Many new translation buyers don’t initially consider having their own internal, in-country employees review finished translations. When the question is raised, they often seem perplexed… if they’re paying for translation services, then shouldn’t the end product be 100% quality assured? If it’s generally a bad idea to have internal personnel (who are not trained translators) do the translation, then why would it be beneficial for internal staff to review the translation?

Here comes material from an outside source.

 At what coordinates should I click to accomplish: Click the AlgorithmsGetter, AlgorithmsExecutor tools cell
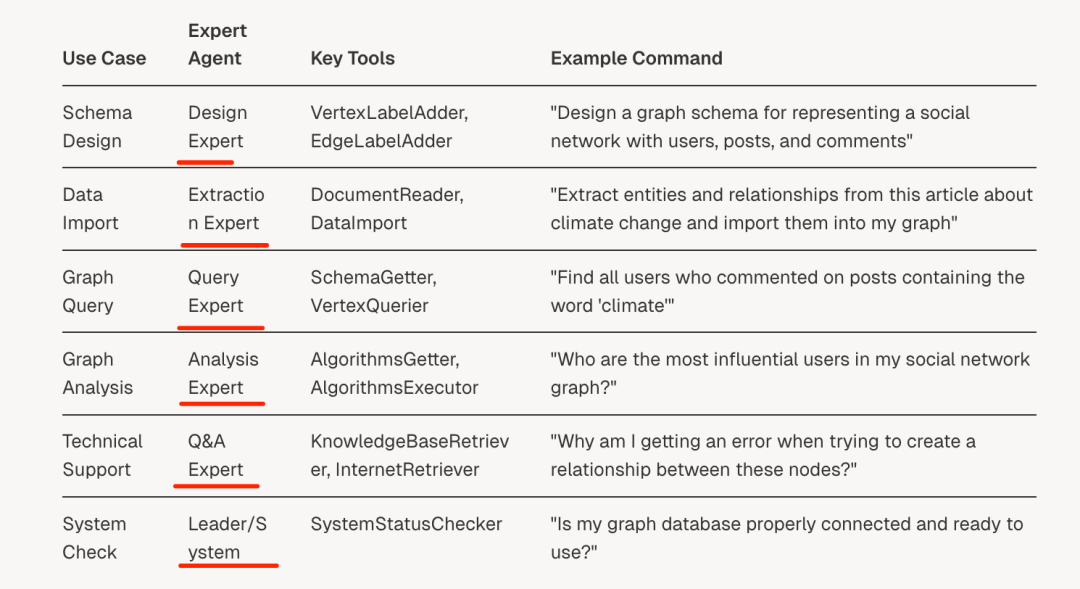(x=394, y=373)
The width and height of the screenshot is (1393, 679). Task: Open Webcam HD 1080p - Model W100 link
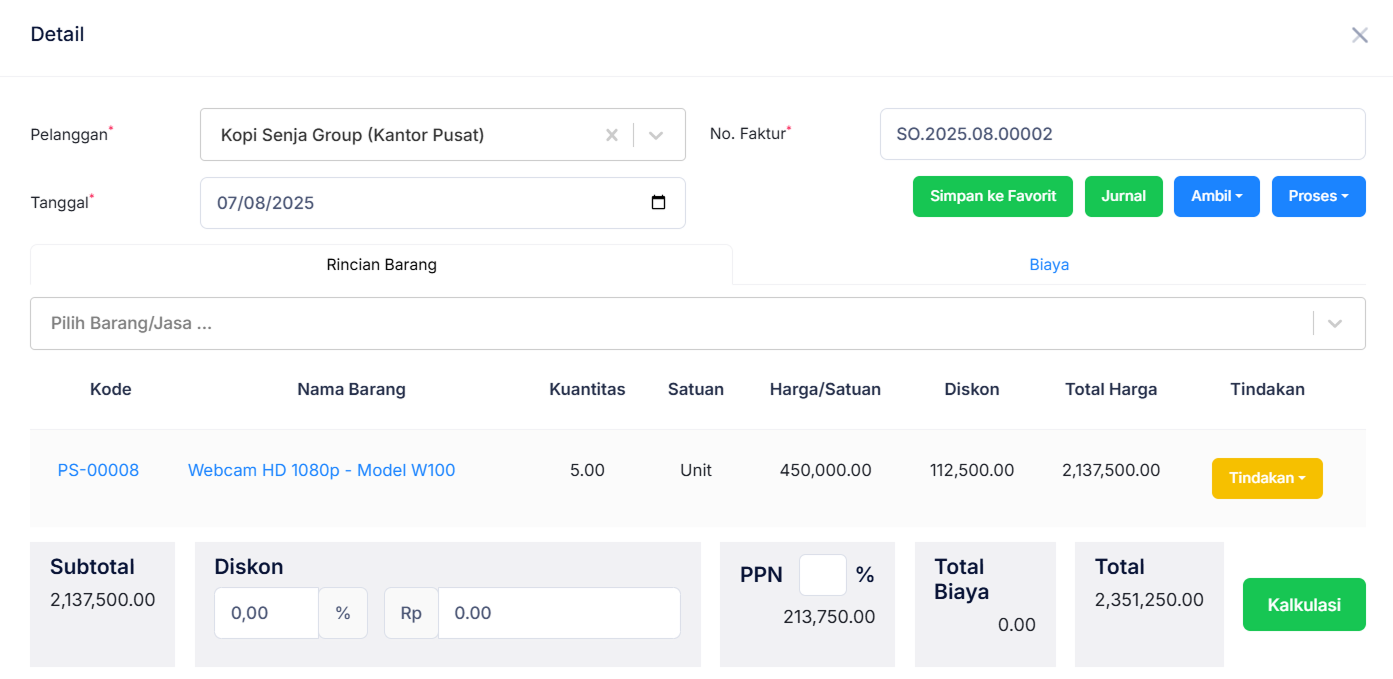[321, 470]
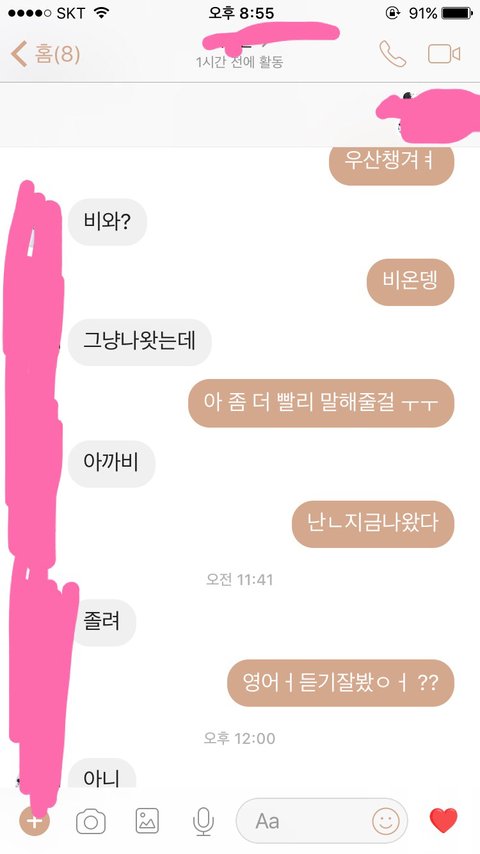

Internal reviews are an industry-wide best practice, and there are several reasons why this is the case. First, then there is no way for the translator to intuitively know the company and country-specific terms that may be used , especially if a glossary of terms, previously translated content, a branding guide, or an existing translation memory isn’t provided to the translation vendor,. Internal reviewers can help fill in these gaps. Third, internal employees are in a better position to review translations for consistency with the organization’s branding, and last, laws and policies may differ from country to country, having in-country reviewers look at content can help mitigate the risk to the organization of disseminating information locally which may be incorrect, inappropriate, or possibly even illegal (i.e., asking for racial and ethnic information on a form being translated for EU audiences).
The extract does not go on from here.